Thus, our results showed that the degradation pathway of a protein can be different in gametophores, protonemata, and protoplasts. The peptide alignments of several most represented proteins supported this assumption (for example, see Figure 3).

Figure 3
figure 3

Peptide alignment of a precursor protein A9TK88 (peptidyl-prolyl cis -trans isomerase).

Photosynthetic activity changes during protoplast isolation

As stated earlier, most precursor proteins identified in protoplasts were chloroplast proteins. Therefore, we analyzed the changes in protoplast photosynthetic activity during their isolation from protonema cells.

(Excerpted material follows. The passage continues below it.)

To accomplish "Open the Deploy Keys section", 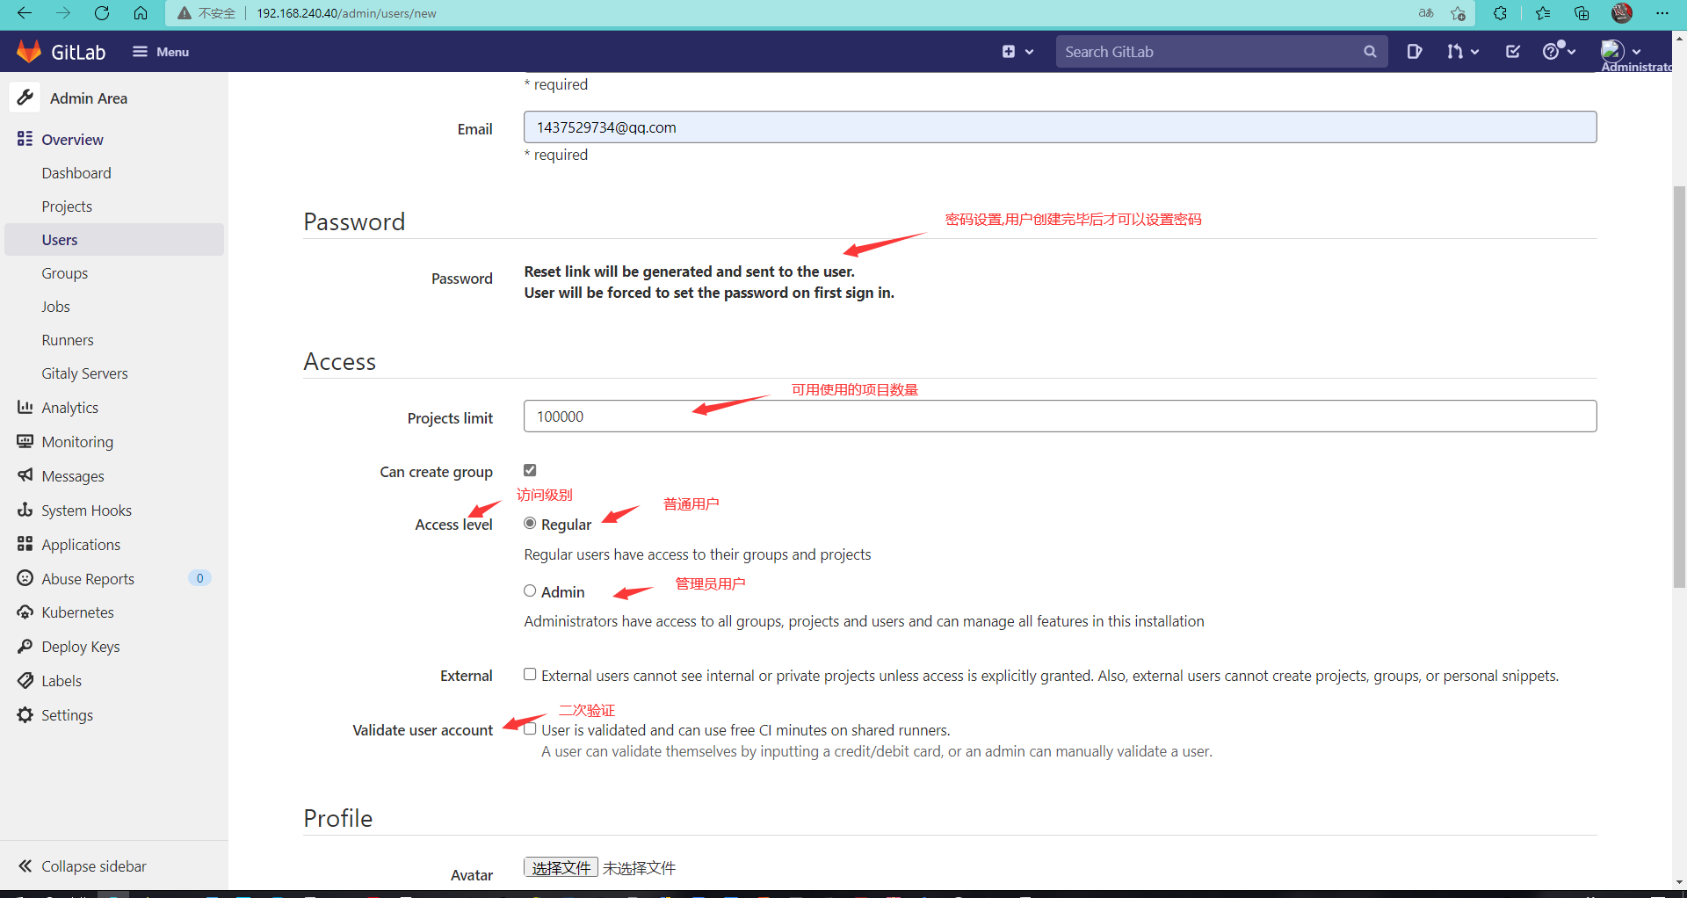I will [x=80, y=646].
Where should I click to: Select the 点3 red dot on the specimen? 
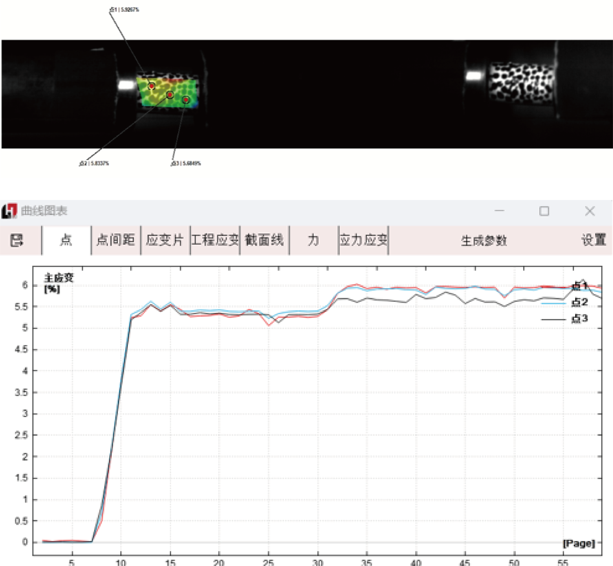point(185,100)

In cells exposed to light, the operating quantum efficiency of PSII photochemical activity \( \left({\varPhi}_{\mathrm{light}}^{\mathrm{PSII}}\right) \) in protonema cells started to diminish at the beginning of maceration and, by the time protoplasts were released from protonema tissue, both the maximal ΦPSII value \( {\varPhi}_{\max}^{\mathrm{PSII}} \) and, especially, the operating value at moderate light intensity (100 μmol∙m−2∙s−1), \( {\varPhi}_{100\mu E}^{\mathrm{PSII}} \) (Additional file 20) were significantly lower than in intact protonema cells. The decrease in \( {\varPhi}_{\mathrm{light}}^{\mathrm{PSII}} \) indicates disrupted electron outflow from PSII, which can be due to suppressed uptake of photosynthetic light-phase outputs (ATP and NADPH). Under normal conditions, the main consumer of ATP and NADPH in photosynthetic cells is the carbon dioxide fixation system; thus, damage to Calvin cycle enzymes can reduce \( {\varPhi}_{\mathrm{light}}^{\mathrm{PSII}} \) (both \( {\varPhi}_{\max}^{\mathrm{PSII}} \) and, especially, \( {\varPhi}_{100\mu E}^{\mathrm{PSII}} \)). This result is in agreement with the observed degradation of the large subunit of RuBisCO. Notably, ΦPSII of protonemata also diminishes upon treatment with low Driselase concentrations (which do not lead to protoplast isolation, but nevertheless degrade some cell proteins). Thus, the decrease in ΦPSII was not related to mechanical injury of cells or chloroplasts.

Discussion

Little is known about the qualitative and quantitative compositions of the peptide pools that result from protein degradation in cells. The processes of protein synthesis and degradation are constantly ongoing in cells. The rate of protein turnover, as well as the composition of proteins subjected to degradation, changes in response to many factors [52,53]. We found that the two developmental stages of P. patens, namely protonemata and gametophores, as well as protoplasts, contain thousands of endogenous peptides resulting from degradation of functionally active proteins. We observed differences in the peptide pools of the three moss cell types, which could reflect both their different protein contents and differences in the regulatory mechanisms of degradation. Our attempt to elucidate the correlation between protein abundance and the amount of endogenous peptides revealed that degradation pathways of a given protein could be different for gametophores, protonemata, and protoplasts. This result may indicate that the identified endogenous peptide products of protein degradation are not a mere “noise” but may play some role in the cell. Thus, this area offers a vast field for further research.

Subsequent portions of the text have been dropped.